- **Stored data entries**:
○ ○ ○
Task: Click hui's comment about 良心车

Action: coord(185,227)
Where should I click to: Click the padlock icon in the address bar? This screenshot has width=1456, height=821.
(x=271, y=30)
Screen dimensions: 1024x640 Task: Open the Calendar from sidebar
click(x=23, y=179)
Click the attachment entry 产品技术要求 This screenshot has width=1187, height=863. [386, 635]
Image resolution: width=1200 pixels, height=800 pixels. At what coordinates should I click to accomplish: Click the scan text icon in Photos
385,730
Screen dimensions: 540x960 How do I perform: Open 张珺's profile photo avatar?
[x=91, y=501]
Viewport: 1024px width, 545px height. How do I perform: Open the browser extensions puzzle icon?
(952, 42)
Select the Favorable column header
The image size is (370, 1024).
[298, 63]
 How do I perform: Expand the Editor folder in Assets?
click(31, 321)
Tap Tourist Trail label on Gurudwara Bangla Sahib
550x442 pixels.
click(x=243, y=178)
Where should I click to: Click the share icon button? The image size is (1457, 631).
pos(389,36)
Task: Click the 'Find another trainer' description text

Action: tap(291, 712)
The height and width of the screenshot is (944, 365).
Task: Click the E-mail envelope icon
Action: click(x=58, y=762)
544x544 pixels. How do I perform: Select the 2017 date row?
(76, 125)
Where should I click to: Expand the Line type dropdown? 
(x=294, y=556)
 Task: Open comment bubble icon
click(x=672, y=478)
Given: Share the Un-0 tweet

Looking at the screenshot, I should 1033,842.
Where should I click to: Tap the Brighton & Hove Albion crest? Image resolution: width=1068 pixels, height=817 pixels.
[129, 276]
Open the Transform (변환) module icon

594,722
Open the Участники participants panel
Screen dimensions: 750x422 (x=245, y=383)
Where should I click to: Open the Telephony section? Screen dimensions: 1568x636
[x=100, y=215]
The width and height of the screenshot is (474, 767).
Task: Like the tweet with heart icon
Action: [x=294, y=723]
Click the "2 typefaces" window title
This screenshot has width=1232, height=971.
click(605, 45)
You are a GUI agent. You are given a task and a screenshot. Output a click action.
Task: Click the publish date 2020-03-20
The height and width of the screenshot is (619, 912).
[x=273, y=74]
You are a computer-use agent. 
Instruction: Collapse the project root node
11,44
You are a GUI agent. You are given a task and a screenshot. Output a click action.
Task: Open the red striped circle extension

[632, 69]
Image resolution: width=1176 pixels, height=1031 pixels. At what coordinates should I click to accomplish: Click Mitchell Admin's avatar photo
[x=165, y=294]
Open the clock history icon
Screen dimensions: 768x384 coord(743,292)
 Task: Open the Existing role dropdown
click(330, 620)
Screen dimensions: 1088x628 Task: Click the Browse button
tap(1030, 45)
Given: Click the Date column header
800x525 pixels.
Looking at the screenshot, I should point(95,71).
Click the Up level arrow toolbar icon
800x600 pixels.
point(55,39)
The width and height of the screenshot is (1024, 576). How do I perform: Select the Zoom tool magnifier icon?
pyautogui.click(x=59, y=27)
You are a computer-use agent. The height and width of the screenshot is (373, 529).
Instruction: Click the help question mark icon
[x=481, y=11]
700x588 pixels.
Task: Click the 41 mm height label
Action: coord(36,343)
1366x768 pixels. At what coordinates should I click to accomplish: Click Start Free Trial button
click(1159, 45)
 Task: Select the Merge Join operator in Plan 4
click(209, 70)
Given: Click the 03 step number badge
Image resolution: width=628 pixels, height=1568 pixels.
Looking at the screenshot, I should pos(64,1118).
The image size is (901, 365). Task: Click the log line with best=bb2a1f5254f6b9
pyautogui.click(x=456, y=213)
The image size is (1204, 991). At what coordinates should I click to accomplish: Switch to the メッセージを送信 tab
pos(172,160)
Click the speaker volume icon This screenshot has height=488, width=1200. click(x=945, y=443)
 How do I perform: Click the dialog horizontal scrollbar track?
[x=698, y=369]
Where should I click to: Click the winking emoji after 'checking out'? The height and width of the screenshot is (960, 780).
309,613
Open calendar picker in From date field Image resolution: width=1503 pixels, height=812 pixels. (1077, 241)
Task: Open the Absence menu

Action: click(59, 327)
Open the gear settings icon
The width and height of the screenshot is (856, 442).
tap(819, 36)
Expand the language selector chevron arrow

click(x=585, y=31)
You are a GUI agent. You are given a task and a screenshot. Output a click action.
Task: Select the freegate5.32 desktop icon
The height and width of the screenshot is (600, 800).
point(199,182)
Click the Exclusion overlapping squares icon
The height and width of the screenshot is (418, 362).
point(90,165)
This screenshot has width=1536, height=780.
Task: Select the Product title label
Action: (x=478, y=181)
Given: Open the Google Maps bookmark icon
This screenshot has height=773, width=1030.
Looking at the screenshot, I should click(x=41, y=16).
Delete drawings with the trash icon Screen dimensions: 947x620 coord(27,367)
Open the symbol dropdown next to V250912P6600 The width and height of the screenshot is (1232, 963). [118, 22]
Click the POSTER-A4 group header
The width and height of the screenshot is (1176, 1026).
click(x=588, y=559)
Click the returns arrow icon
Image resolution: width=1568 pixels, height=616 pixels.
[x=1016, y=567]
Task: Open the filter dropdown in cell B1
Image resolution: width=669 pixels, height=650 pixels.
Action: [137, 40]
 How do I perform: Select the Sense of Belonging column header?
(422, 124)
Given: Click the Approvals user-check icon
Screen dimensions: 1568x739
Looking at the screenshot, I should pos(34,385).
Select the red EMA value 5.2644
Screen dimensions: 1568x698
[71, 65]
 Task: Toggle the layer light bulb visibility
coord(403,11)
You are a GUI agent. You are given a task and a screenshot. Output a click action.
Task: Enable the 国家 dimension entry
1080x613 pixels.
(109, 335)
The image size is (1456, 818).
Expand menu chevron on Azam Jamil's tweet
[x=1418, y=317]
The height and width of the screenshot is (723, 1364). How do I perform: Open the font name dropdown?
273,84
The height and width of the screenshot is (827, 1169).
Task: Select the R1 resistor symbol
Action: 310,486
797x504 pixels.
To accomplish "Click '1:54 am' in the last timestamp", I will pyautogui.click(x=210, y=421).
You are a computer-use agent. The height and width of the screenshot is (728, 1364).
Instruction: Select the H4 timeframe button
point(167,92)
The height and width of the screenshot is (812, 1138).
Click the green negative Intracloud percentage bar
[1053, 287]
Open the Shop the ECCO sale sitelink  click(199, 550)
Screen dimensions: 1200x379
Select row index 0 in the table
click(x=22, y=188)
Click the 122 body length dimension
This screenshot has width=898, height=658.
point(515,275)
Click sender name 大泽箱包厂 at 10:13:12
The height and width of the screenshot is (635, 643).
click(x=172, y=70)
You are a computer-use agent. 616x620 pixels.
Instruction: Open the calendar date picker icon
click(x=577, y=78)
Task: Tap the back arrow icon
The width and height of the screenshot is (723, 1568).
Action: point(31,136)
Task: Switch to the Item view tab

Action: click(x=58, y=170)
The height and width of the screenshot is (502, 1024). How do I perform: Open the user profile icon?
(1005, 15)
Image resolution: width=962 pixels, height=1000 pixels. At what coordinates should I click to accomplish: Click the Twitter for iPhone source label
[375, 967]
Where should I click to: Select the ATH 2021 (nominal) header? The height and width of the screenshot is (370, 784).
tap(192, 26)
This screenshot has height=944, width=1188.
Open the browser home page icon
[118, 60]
○ ○ ○
- **GOAL OF THE EXERCISE**: The whole block of entries above should be repeated exactly.

- **RESULT FOR THIS TASK**:
Task: Click hui's comment about 良心车

Action: coord(185,227)
Where should I click to: Click the padlock icon in the address bar? This screenshot has width=1456, height=821.
(x=271, y=30)
Screen dimensions: 1024x640 Task: Open the Calendar from sidebar
click(x=23, y=179)
Click the attachment entry 产品技术要求 This screenshot has width=1187, height=863. [386, 635]
Image resolution: width=1200 pixels, height=800 pixels. At what coordinates should I click to accomplish: Click the scan text icon in Photos
385,730
Screen dimensions: 540x960 How do I perform: Open 张珺's profile photo avatar?
[x=91, y=501]
Viewport: 1024px width, 545px height. How do I perform: Open the browser extensions puzzle icon?
(952, 42)
Select the Favorable column header
The image size is (370, 1024).
[298, 63]
 How do I perform: Expand the Editor folder in Assets?
click(31, 321)
Tap Tourist Trail label on Gurudwara Bangla Sahib
550x442 pixels.
click(x=243, y=178)
Where should I click to: Click the share icon button? The image size is (1457, 631).
pos(389,36)
Task: Click the 'Find another trainer' description text

Action: tap(291, 712)
The height and width of the screenshot is (944, 365).
Task: Click the E-mail envelope icon
Action: click(x=58, y=762)
544x544 pixels. How do I perform: Select the 2017 date row?
(76, 125)
Where should I click to: Expand the Line type dropdown? 
(x=294, y=556)
 Task: Open comment bubble icon
click(x=672, y=478)
Given: Share the Un-0 tweet

Looking at the screenshot, I should 1033,842.
Where should I click to: Tap the Brighton & Hove Albion crest? Image resolution: width=1068 pixels, height=817 pixels.
[129, 276]
Open the Transform (변환) module icon

594,722
Open the Участники participants panel
Screen dimensions: 750x422 (x=245, y=383)
Where should I click to: Open the Telephony section? Screen dimensions: 1568x636
[x=100, y=215]
The width and height of the screenshot is (474, 767).
Task: Like the tweet with heart icon
Action: [x=294, y=723]
Click the "2 typefaces" window title
This screenshot has width=1232, height=971.
click(605, 45)
You are a GUI agent. You are given a task and a screenshot. Output a click action.
Task: Click the publish date 2020-03-20
The height and width of the screenshot is (619, 912).
[x=273, y=74]
You are a computer-use agent. 
Instruction: Collapse the project root node
11,44
You are a GUI agent. You are given a task and a screenshot. Output a click action.
Task: Open the red striped circle extension

[632, 69]
Image resolution: width=1176 pixels, height=1031 pixels. At what coordinates should I click to accomplish: Click Mitchell Admin's avatar photo
[x=165, y=294]
Open the clock history icon
Screen dimensions: 768x384 coord(743,292)
 Task: Open the Existing role dropdown
click(330, 620)
Screen dimensions: 1088x628 Task: Click the Browse button
tap(1030, 45)
Given: Click the Date column header
800x525 pixels.
Looking at the screenshot, I should point(95,71).
Click the Up level arrow toolbar icon
800x600 pixels.
point(55,39)
The width and height of the screenshot is (1024, 576). How do I perform: Select the Zoom tool magnifier icon?
pyautogui.click(x=59, y=27)
You are a computer-use agent. The height and width of the screenshot is (373, 529).
Instruction: Click the help question mark icon
[x=481, y=11]
700x588 pixels.
Task: Click the 41 mm height label
Action: coord(36,343)
1366x768 pixels. At what coordinates should I click to accomplish: Click Start Free Trial button
click(1159, 45)
 Task: Select the Merge Join operator in Plan 4
click(209, 70)
Given: Click the 03 step number badge
Image resolution: width=628 pixels, height=1568 pixels.
Looking at the screenshot, I should pos(64,1118).
The image size is (901, 365). Task: Click the log line with best=bb2a1f5254f6b9
pyautogui.click(x=456, y=213)
The image size is (1204, 991). At what coordinates should I click to accomplish: Switch to the メッセージを送信 tab
pos(172,160)
Click the speaker volume icon This screenshot has height=488, width=1200. click(x=945, y=443)
 How do I perform: Click the dialog horizontal scrollbar track?
[x=698, y=369]
Where should I click to: Click the winking emoji after 'checking out'? The height and width of the screenshot is (960, 780).
309,613
Open calendar picker in From date field Image resolution: width=1503 pixels, height=812 pixels. (1077, 241)
Task: Open the Absence menu

Action: click(59, 327)
Open the gear settings icon
The width and height of the screenshot is (856, 442).
tap(819, 36)
Expand the language selector chevron arrow

click(x=585, y=31)
You are a GUI agent. You are given a task and a screenshot. Output a click action.
Task: Select the freegate5.32 desktop icon
The height and width of the screenshot is (600, 800).
point(199,182)
Click the Exclusion overlapping squares icon
The height and width of the screenshot is (418, 362).
point(90,165)
This screenshot has width=1536, height=780.
Task: Select the Product title label
Action: (x=478, y=181)
Given: Open the Google Maps bookmark icon
This screenshot has height=773, width=1030.
Looking at the screenshot, I should click(x=41, y=16).
Delete drawings with the trash icon Screen dimensions: 947x620 coord(27,367)
Open the symbol dropdown next to V250912P6600 The width and height of the screenshot is (1232, 963). [118, 22]
Click the POSTER-A4 group header
The width and height of the screenshot is (1176, 1026).
click(x=588, y=559)
Click the returns arrow icon
Image resolution: width=1568 pixels, height=616 pixels.
[x=1016, y=567]
Task: Open the filter dropdown in cell B1
Image resolution: width=669 pixels, height=650 pixels.
Action: [137, 40]
 How do I perform: Select the Sense of Belonging column header?
(422, 124)
Given: Click the Approvals user-check icon
Screen dimensions: 1568x739
Looking at the screenshot, I should pos(34,385).
Select the red EMA value 5.2644
Screen dimensions: 1568x698
[71, 65]
 Task: Toggle the layer light bulb visibility
coord(403,11)
You are a GUI agent. You are given a task and a screenshot. Output a click action.
Task: Enable the 国家 dimension entry
1080x613 pixels.
(109, 335)
The image size is (1456, 818).
Expand menu chevron on Azam Jamil's tweet
[x=1418, y=317]
The height and width of the screenshot is (723, 1364). How do I perform: Open the font name dropdown?
273,84
The height and width of the screenshot is (827, 1169).
Task: Select the R1 resistor symbol
Action: 310,486
797x504 pixels.
To accomplish "Click '1:54 am' in the last timestamp", I will pyautogui.click(x=210, y=421).
You are a computer-use agent. The height and width of the screenshot is (728, 1364).
Instruction: Select the H4 timeframe button
point(167,92)
The height and width of the screenshot is (812, 1138).
Click the green negative Intracloud percentage bar
[1053, 287]
Open the Shop the ECCO sale sitelink  click(199, 550)
Screen dimensions: 1200x379
Select row index 0 in the table
click(x=22, y=188)
Click the 122 body length dimension
This screenshot has width=898, height=658.
point(515,275)
Click sender name 大泽箱包厂 at 10:13:12
The height and width of the screenshot is (635, 643).
click(x=172, y=70)
You are a computer-use agent. 616x620 pixels.
Instruction: Open the calendar date picker icon
click(x=577, y=78)
Task: Tap the back arrow icon
The width and height of the screenshot is (723, 1568).
Action: point(31,136)
Task: Switch to the Item view tab

Action: click(x=58, y=170)
The height and width of the screenshot is (502, 1024). How do I perform: Open the user profile icon?
(1005, 15)
Image resolution: width=962 pixels, height=1000 pixels. At what coordinates should I click to accomplish: Click the Twitter for iPhone source label
[375, 967]
Where should I click to: Select the ATH 2021 (nominal) header? The height and width of the screenshot is (370, 784).
tap(192, 26)
This screenshot has height=944, width=1188.
Open the browser home page icon
[118, 60]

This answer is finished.